Autonomous robot navigation algorithms have many existing and emerging industrial applications, from factory or healthcare robots to self-driving cars.
These algorithms enable robots to drive to any given goal position, while using their sensors (e.g. cameras, laser rangers, etc.) to observe the world in order to make decisions, without any human assistance.
Image credit: Neurotechnology
Current commercial grade autonomous navigation systems usually rely on traditional engineering-based approaches. They geometrically model the surrounding environment, estimate where the robot is within it, and use existing planning algorithms to plan trajectories between current and a given target location. These systems, however, are needed to be programmed explicitly to handle different situations, and therefore their scalability may prove to be expensive.

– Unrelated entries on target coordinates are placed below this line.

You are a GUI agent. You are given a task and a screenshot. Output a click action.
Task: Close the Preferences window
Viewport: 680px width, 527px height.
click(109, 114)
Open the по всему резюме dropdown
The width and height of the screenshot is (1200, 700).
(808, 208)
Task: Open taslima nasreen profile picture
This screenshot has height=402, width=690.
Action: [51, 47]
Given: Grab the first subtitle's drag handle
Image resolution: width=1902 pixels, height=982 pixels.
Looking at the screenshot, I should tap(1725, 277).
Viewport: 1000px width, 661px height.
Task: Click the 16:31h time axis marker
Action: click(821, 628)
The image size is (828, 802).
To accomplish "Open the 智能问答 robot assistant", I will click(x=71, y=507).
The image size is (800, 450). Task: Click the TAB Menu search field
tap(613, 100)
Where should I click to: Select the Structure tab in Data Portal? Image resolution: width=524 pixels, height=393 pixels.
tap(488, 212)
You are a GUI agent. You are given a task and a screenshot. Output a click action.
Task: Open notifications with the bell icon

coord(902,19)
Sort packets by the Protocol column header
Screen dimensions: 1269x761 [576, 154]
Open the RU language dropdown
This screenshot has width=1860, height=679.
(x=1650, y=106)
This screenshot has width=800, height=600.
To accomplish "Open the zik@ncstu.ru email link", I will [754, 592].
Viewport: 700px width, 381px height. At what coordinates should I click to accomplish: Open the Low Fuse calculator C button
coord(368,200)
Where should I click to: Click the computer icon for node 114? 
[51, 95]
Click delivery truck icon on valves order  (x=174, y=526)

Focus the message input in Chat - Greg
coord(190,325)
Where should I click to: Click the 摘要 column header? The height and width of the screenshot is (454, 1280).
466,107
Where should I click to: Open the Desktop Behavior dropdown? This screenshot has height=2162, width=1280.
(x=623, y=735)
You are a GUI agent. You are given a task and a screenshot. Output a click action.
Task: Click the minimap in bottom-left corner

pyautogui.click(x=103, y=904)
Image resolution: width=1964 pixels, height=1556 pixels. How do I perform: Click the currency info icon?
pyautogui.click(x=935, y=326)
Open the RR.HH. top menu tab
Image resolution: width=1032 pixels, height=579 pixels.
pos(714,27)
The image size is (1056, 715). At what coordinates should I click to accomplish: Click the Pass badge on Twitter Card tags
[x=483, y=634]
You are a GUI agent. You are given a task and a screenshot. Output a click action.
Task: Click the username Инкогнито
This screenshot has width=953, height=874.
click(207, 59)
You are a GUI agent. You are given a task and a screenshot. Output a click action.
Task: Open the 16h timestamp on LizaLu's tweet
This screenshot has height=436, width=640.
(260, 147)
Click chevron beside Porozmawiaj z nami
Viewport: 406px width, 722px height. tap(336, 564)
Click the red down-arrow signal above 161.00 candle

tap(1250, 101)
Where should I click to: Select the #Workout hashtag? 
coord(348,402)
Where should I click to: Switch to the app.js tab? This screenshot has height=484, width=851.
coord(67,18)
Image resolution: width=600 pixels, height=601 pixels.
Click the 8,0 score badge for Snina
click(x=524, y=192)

On the other hand, research on learning-based approaches have also been on the rise in both academia and industry. Their advantage is that they learn from data, and data collection is far more cheap in comparison to software development.
One of such approaches is called imitation learning. The main idea of imitation learning is to demonstrate the required behaviour by giving an example (e.g. manually driving a robot), and then learning a model of association between what the robot senses and how it should act. Afterwards, the robot is expected to repeat the demonstrated behaviour using this learned association model, which translates sensor readings to motor commands.
However, imitation learning algorithms usually are not goal-directed, since it is practically infeasible to demonstrate how to reach each and every possible goal.
Topological Navigation Graph framework
Recent study conducted by robotics researchers from Neurotechnology suggests a solution to this problem. It proposes a framework which extends simple trajectory following behaviours learned by imitation learning algorithms into a special structure, called topological navigation graph (TNG). Each of such simple behaviours corresponds to a trajectory in the environment. Given a visually specified goal, TNG computes a sequence of trajectories towards the goal, and provides a mechanism when to switch corresponding trajectory following behaviours, in such a way that the goal is progressively reached.
Hence, TNG allows practitioners to utilise existing non-goal-directed imitation learning methods for goal-directed navigation in mobile robotics.
The conducted experiments with real and simulated robots reveal that the TNG framework allows composing aforementioned behaviours into a goal-directed navigation system capable of reaching visually specified goals, when applied both to simulated and real environments.